> **Task goal**
Rescale the listing from the line with "Task: Open the frog" up to and including the line with "[x=120, y=425]", reproducing every one of those lines, requests included. Multiply each coordinate in the answers by 2.3 and round it to a whole number, with halves rounded up; leave all numbers in the requests and their format samples unchanged.

> **Data shown**
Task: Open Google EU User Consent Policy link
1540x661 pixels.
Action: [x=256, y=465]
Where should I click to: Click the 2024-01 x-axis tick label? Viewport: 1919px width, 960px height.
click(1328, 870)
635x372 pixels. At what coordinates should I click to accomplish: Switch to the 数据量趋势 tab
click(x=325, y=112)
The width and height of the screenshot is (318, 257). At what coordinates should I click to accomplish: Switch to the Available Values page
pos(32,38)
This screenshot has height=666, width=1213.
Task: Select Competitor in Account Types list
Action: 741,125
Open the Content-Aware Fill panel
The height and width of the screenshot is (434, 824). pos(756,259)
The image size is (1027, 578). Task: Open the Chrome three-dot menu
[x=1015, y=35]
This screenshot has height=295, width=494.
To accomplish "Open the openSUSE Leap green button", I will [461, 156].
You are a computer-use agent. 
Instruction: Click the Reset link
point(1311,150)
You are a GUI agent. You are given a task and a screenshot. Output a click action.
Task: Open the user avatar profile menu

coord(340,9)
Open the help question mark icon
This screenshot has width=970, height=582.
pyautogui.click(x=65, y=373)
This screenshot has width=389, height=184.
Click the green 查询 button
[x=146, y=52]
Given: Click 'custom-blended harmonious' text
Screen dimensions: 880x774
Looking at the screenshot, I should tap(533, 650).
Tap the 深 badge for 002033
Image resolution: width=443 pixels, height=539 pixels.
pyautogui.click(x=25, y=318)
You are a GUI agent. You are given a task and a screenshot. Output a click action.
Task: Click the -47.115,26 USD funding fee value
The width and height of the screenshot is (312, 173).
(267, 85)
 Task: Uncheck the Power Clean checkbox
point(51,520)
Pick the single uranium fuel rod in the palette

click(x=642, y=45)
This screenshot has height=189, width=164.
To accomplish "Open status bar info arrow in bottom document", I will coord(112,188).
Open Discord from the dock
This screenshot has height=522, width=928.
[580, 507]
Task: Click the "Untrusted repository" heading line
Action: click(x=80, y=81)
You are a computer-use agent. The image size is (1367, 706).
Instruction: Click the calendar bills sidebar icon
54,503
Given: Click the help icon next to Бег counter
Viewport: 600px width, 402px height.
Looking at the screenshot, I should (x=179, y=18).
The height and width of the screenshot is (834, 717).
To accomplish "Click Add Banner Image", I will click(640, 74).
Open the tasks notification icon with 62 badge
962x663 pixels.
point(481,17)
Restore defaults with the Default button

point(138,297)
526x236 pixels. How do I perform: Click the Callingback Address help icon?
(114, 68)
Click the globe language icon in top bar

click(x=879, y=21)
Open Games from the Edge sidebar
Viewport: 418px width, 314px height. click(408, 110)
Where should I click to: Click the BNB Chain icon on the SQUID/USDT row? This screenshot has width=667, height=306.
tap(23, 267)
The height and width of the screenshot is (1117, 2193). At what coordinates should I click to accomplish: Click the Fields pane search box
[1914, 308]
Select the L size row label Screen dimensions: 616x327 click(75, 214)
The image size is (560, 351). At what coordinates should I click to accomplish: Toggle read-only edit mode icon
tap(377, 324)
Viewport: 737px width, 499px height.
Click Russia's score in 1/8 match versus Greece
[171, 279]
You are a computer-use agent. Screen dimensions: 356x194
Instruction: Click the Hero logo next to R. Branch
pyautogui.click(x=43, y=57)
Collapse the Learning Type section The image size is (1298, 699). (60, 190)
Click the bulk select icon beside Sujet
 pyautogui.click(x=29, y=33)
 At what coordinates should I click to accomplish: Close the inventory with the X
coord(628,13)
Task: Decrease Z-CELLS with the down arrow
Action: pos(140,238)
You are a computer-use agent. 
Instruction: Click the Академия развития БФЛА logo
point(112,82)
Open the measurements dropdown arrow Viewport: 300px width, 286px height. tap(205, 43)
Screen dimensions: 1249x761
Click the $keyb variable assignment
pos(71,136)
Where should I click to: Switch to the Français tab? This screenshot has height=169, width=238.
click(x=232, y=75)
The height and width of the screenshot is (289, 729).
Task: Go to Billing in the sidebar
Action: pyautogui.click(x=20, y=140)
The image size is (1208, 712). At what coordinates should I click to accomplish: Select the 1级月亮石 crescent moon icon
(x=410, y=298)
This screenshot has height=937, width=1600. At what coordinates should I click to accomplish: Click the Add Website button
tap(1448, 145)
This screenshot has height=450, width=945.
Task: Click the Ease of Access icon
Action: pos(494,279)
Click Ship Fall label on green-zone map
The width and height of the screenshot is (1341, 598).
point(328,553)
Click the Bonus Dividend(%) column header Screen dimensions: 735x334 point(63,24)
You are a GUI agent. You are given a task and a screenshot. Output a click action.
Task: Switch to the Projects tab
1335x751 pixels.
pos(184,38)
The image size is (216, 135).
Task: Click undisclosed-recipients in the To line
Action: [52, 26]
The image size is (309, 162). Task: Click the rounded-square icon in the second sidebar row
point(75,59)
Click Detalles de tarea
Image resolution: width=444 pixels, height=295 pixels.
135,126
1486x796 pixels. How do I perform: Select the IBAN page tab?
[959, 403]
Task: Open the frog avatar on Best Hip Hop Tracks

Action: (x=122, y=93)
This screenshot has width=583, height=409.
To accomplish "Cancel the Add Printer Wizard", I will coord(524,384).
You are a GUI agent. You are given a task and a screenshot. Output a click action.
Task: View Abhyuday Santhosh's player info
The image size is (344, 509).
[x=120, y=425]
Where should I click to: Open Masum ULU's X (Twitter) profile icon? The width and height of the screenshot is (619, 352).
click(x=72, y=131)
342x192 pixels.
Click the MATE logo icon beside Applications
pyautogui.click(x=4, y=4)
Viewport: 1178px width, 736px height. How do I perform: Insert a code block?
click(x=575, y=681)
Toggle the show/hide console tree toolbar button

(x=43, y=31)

> **Output for this exercise**
Task: Open the frog avatar on Best Hip Hop Tracks

Action: (x=281, y=214)
This screenshot has width=583, height=409.
To accomplish "Cancel the Add Printer Wizard", I will coord(1205,883).
You are a GUI agent. You are given a task and a screenshot. Output a click action.
Task: View Abhyuday Santhosh's player info
The image size is (344, 509).
[x=276, y=978]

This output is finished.